Cm. V. Pareto. Treatise on General Sociology, § 1843 (Английский перевод: The Mind and Society, 1935, vol. III, p. 1281); см. прим. 1 к гл. 13, где это высказывание цитируется полнее.

10.66

См. действие, которое произвело изложение Главконом теории Ликофрона на Карнеада (см. прим. 54 к гл. 6) и позже на Гоббса. Профессиональная «аморальность» большинства марксистов также связана с этим. Левые часто верят в то, что они находятся за пределами морали. (Хотя это к делу и не относится, но тем не менее такая позиция иногда оказывается скромнее и благороднее, чем догматическая самоуверенность многих реакционных моралистов.)

10.67

Деньги — это один из символов, а также и одна из проблем открытого общества.

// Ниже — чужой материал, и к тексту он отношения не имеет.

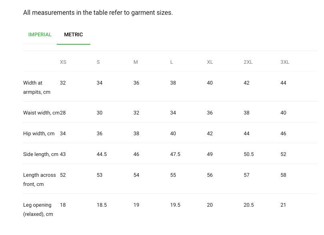Screen dimensions: 324x235
Task: Select the METRIC tab
Action: pos(74,35)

Нет сомнений, что мы еще не овладели методами рационального контроля за их использованием. Величайшим злоупотреблением ими является то, что за них можно купить политическую власть. (Наиболее непосредственной формой такого злоупотребления является институт рынка рабов, однако именно этот институт защищается в «Государстве» 563 b; см. прим. 17 к гл. 4; да и в «Законах» Платон не возражает против политического влияния богатства, см. прим. 20 (1) к гл. 6.) С точки зрения индивидуалистического общества деньги крайне важны. Это — часть института (частично) свободного рынка, который дает потребителю некоторые средства контроля над производством. Без такого института производитель может контролировать рынок до такой степени, что прекращает производить ради потребления, а потребитель начинает потреблять в основном ради производства. Случающиеся разительные злоупотребления деньгами сделали нас весьма чувствительными к ним, и платоновское противоположение денег и дружбы представляет собой только первую из многих сознательных и бессознательных попыток извлечь выгоду из этих чувств с целью политической пропаганды.